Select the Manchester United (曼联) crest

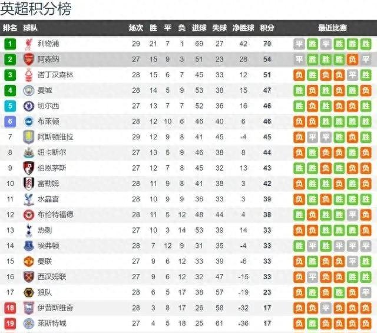coord(29,262)

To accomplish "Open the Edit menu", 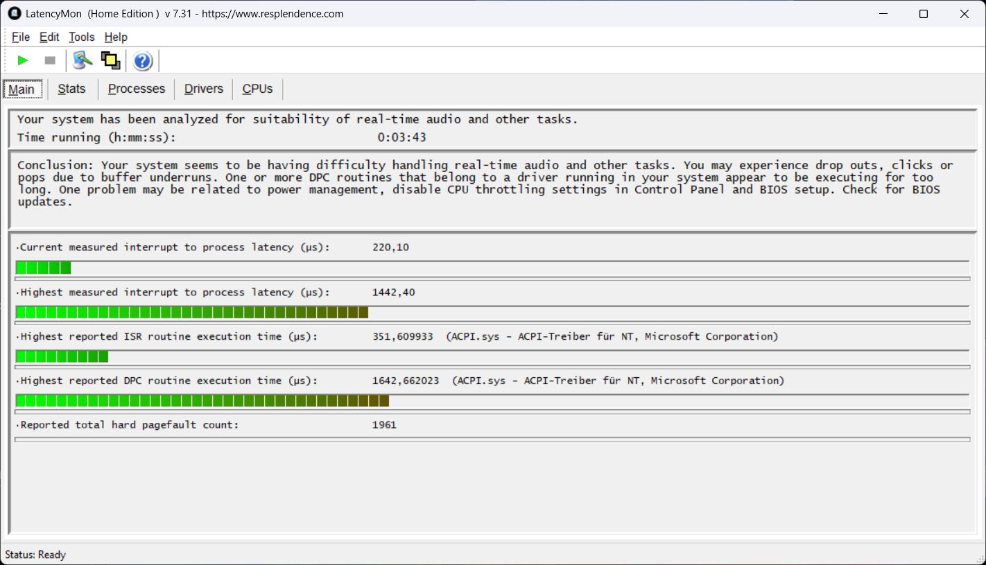I will pos(49,37).
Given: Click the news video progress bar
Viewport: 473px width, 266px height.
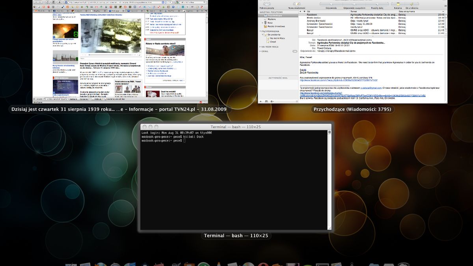Looking at the screenshot, I should tap(110, 55).
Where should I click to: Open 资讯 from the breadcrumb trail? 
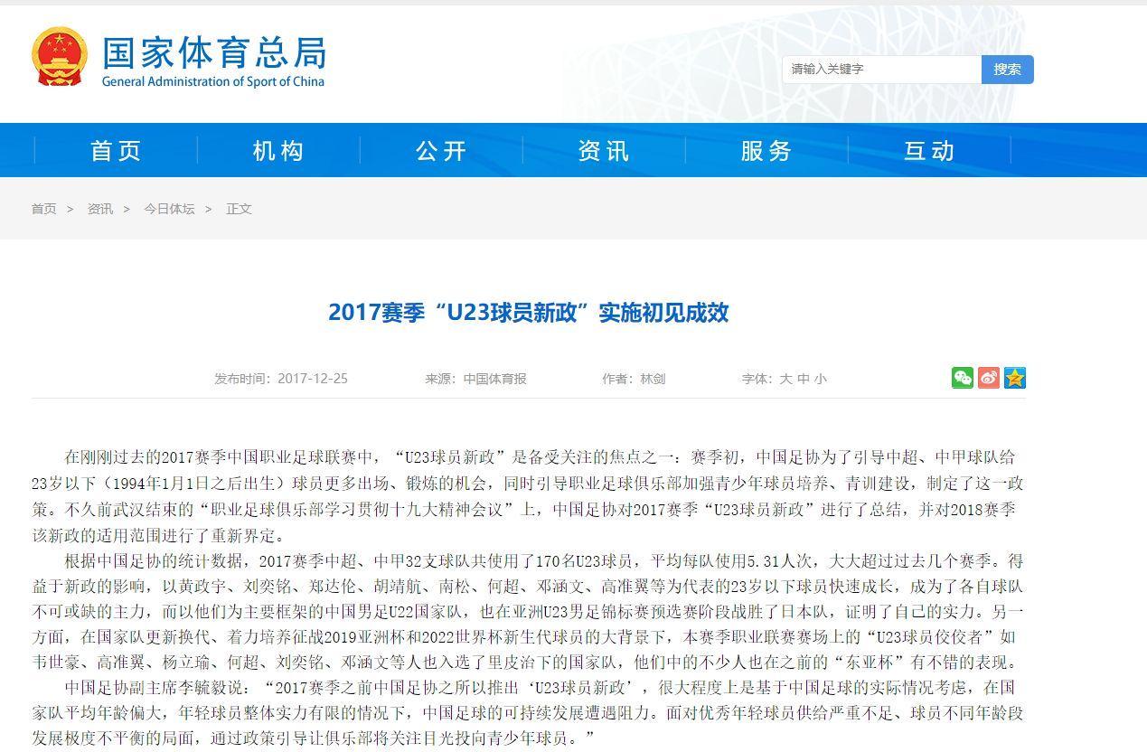[99, 209]
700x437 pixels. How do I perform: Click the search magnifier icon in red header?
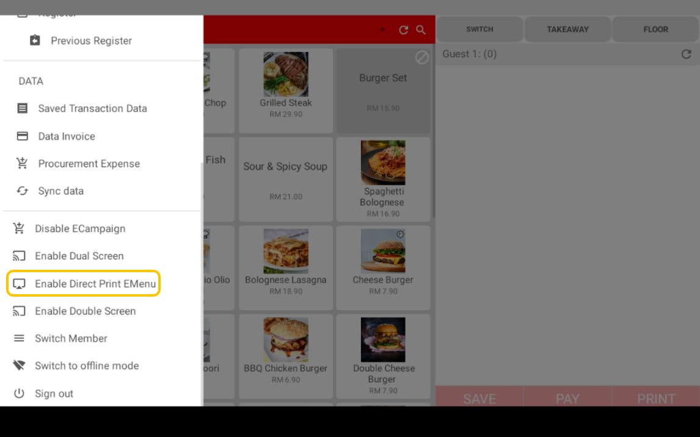click(x=420, y=30)
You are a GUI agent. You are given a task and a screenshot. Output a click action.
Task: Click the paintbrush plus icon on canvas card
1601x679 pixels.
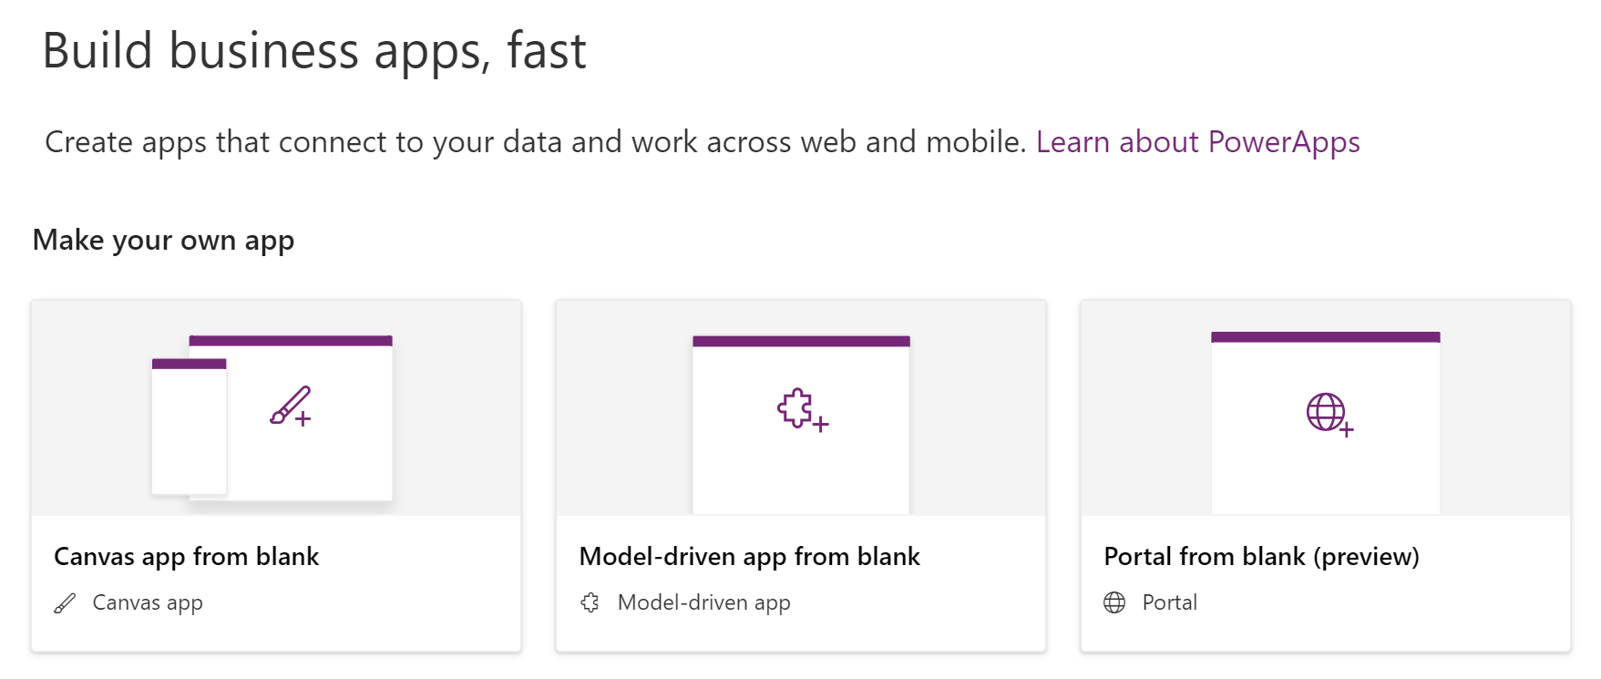tap(291, 406)
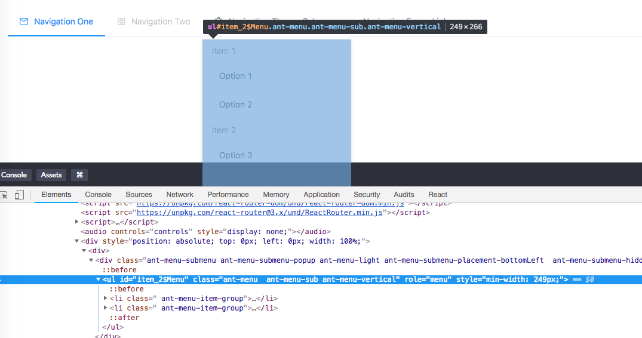This screenshot has width=642, height=338.
Task: Switch to the React tab
Action: tap(438, 195)
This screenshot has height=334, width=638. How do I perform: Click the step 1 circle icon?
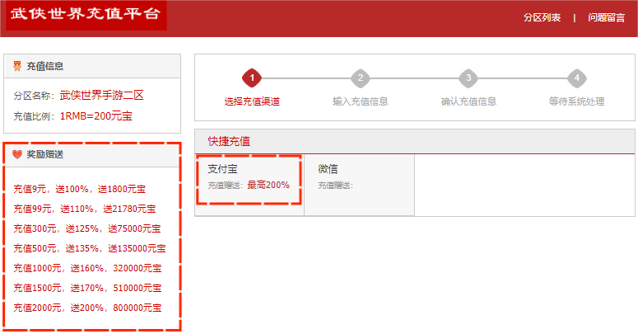(x=251, y=78)
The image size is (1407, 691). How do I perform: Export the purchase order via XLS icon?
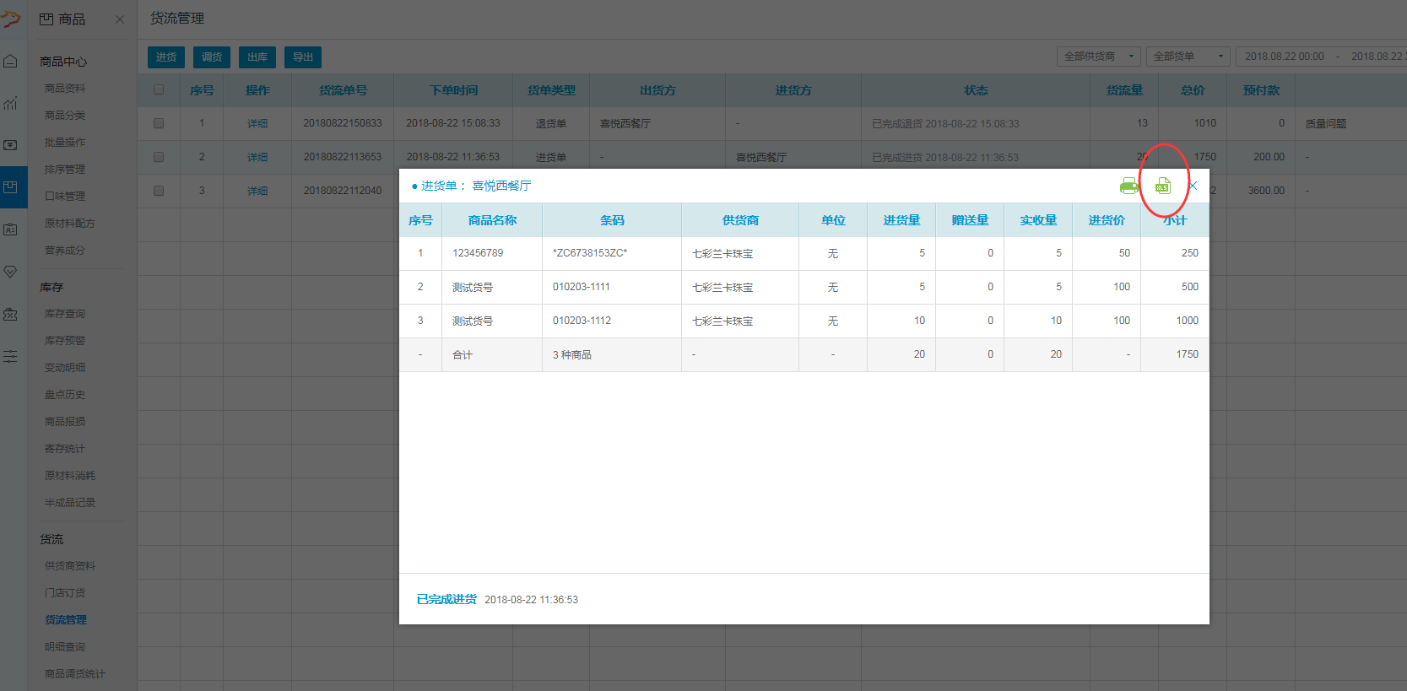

○ ○ ○ ○

* To do *
Pictures must be left out. Repeat exactly the lines from the one containing "1601x679 pixels." through the final line of the data.

* Reply to the task *
1601x679 pixels.
tap(291, 406)
This screenshot has width=642, height=338.
Task: Switch to the React tab
Action: tap(438, 195)
This screenshot has height=334, width=638. How do I perform: Click the step 1 circle icon?
(x=251, y=78)
The image size is (1407, 691). How do I perform: Export the purchase order via XLS icon?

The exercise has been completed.